*Page text*
════

I’ll have another post on acceptable and unacceptable levels of overlap in a similarity report, but first, I think that I should go through a report, step by step, to make sure that we are all familiarized with what these reports actually look like and tell us
I’m going to use one from my recent submission. This isn’t a published paper, yet, but I’m okay with showing you snippets of the content so that you can see what this report looks like.
Here is the top of the report:
At the very top is a percentage value called the Similarity Index. This is the total amount of overlap that the iThenticate software found.
Next comes the text of the checked manuscript. Overlapping phrases are highlighted in color and put in a separate box, like the affiliation listing above. Note that the color of the source, listed at the end of the report, matches the color of the overlapping text, and the number is the small box to the right gives the number of the source in the ranking list. Assuming you haven’t moved, affiliations should be the same from paper to paper, but iThenticate will probably flag it as identical text. If an affiliation is marked for overlap then we simply ignore that and we mentally discount it from the total.

════

*Dataset excerpt*

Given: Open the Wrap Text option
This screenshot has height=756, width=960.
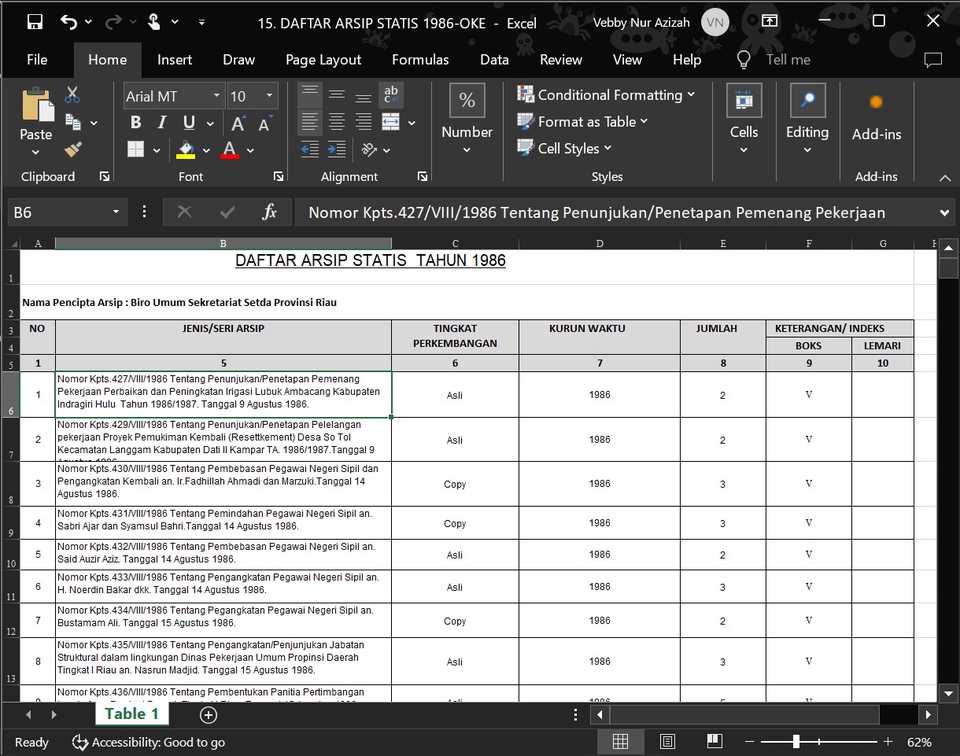Looking at the screenshot, I should point(390,97).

════

*Your instructions*
In the page text on similarity reports, list each part of an iThenticate similarity report that the text describes, in the order they appear in the report. Rely only on the page text about similarity reports.

*Full answer*
- The Similarity Index, a percentage value at the very top giving the total overlap found
- The text of the checked manuscript, with overlapping phrases highlighted in color and put in a separate box
- The list of sources at the end of the report